TEXT UNDER STUDY:
────────────────

Prenatal Vitamins: What You Need to Know
Author: Heather Slee
Prenatal vitamins are an important addition to your diet when pregnant. Women and their fetuses both need extra nutrients during pregnancy such as folic acid, calcium, and iron. These vitamins and minerals promote healthy and strong development and keep you strong and healthy as well.
There are a million different prenatal vitamins on the market, so it can be difficult to choose which one is right for you. Here are some tips that can help you decide.
First, talk to your doctor. Some prenatal vitamins are prescription only. If your doctor feels you need a specific kind of vitamin, take their advice to heart.
If your doctor recommends an over-the-counter prenatal vitamin, there are many to choose from. If you are prone to iron deficiency, you may want to choose one with extra iron. (Simply check the nutrition label on the bottle.) However, sometimes a large amount of iron can upset your stomach and result in constipation or stomach cramps. Give it a try for a week or so, and if you experience these side effects, you may want to consider switching to a different kind.

────────────────

DATASET RECORDS:
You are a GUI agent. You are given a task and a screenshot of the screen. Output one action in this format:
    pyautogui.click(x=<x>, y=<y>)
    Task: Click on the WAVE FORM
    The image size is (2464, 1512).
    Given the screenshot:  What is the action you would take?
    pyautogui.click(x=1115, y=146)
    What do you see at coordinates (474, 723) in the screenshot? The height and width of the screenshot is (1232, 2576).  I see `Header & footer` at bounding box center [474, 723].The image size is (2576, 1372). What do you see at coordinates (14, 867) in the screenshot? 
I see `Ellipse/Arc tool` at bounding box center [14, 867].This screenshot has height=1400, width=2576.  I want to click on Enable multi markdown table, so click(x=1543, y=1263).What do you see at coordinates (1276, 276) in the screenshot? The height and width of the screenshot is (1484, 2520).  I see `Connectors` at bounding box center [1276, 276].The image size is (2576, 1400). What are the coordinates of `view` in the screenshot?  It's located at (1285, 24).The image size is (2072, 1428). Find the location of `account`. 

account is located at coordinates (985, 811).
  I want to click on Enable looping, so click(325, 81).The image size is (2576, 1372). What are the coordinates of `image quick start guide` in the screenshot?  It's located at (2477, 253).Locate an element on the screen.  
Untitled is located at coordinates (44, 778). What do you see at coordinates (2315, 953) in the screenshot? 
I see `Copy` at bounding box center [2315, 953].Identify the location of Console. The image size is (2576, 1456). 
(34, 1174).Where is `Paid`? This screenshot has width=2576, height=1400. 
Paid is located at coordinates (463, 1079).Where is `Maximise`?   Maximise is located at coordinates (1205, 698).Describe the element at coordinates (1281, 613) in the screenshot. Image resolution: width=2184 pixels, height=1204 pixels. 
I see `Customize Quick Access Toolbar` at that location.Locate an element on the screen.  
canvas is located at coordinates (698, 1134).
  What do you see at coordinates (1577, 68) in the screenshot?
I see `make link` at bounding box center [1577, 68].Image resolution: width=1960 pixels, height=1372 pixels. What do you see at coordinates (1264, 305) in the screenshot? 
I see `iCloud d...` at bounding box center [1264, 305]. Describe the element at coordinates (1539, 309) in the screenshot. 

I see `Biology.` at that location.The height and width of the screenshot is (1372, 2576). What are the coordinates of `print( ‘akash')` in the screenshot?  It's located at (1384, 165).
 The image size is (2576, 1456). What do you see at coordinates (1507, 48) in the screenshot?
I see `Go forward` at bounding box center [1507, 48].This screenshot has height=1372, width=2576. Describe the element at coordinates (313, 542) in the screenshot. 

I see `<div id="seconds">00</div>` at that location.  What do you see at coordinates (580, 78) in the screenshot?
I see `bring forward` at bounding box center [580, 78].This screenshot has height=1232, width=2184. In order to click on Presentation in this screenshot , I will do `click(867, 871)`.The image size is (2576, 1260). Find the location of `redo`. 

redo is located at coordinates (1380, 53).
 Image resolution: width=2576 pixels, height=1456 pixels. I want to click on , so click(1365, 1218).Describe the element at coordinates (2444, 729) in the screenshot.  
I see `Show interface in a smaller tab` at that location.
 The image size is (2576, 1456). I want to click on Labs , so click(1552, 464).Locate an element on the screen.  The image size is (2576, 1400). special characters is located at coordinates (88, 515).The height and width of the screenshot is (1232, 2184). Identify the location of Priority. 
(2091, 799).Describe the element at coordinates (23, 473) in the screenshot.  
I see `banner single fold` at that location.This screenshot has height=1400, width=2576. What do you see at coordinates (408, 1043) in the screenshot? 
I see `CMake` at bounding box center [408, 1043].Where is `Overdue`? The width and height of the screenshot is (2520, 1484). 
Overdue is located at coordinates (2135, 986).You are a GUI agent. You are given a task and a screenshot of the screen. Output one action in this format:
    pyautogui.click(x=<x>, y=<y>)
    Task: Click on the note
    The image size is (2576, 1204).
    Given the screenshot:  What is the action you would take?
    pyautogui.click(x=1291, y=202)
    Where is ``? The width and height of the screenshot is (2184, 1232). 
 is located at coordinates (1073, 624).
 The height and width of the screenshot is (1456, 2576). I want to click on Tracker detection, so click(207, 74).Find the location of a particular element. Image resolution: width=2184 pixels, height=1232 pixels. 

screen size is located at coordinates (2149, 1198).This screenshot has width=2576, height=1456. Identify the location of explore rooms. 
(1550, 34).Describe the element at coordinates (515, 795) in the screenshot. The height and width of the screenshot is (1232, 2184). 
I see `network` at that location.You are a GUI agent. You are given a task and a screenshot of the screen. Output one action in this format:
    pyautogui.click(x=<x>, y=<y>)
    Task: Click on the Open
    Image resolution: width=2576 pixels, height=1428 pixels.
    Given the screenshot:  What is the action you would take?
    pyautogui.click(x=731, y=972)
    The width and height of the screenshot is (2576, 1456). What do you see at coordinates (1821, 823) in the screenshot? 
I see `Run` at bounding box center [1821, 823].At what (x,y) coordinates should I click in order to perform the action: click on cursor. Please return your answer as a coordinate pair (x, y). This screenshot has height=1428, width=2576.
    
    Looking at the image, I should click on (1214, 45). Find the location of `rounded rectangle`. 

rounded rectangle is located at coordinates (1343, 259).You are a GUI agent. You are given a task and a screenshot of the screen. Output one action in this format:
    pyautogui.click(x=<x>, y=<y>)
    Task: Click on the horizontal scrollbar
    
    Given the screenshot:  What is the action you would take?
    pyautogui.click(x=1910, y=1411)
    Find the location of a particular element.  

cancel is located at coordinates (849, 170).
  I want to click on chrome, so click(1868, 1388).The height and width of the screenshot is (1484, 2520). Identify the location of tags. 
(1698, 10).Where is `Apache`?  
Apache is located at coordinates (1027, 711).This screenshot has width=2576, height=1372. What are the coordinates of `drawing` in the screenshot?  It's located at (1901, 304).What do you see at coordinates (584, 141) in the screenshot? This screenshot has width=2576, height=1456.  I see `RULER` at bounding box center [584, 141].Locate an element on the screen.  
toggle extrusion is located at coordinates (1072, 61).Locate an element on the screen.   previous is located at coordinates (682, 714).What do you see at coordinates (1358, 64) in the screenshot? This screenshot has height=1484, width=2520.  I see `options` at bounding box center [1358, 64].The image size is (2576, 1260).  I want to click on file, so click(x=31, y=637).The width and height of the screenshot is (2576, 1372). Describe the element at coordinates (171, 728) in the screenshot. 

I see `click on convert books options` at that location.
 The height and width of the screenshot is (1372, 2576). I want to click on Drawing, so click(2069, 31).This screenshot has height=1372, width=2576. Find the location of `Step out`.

────────────────

PROBLEM DESCRIPTION: From the prenatal vitamins text, write out the passage starting with "Prenatal Vitamins: What" and going on through "advice to heart.". You won't need the records for this.

RESPONSE TO THIS EXERCISE:
Prenatal Vitamins: What You Need to Know
Author: Heather Slee
Prenatal vitamins are an important addition to your diet when pregnant. Women and their fetuses both need extra nutrients during pregnancy such as folic acid, calcium, and iron. These vitamins and minerals promote healthy and strong development and keep you strong and healthy as well.
There are a million different prenatal vitamins on the market, so it can be difficult to choose which one is right for you. Here are some tips that can help you decide.
First, talk to your doctor. Some prenatal vitamins are prescription only. If your doctor feels you need a specific kind of vitamin, take their advice to heart.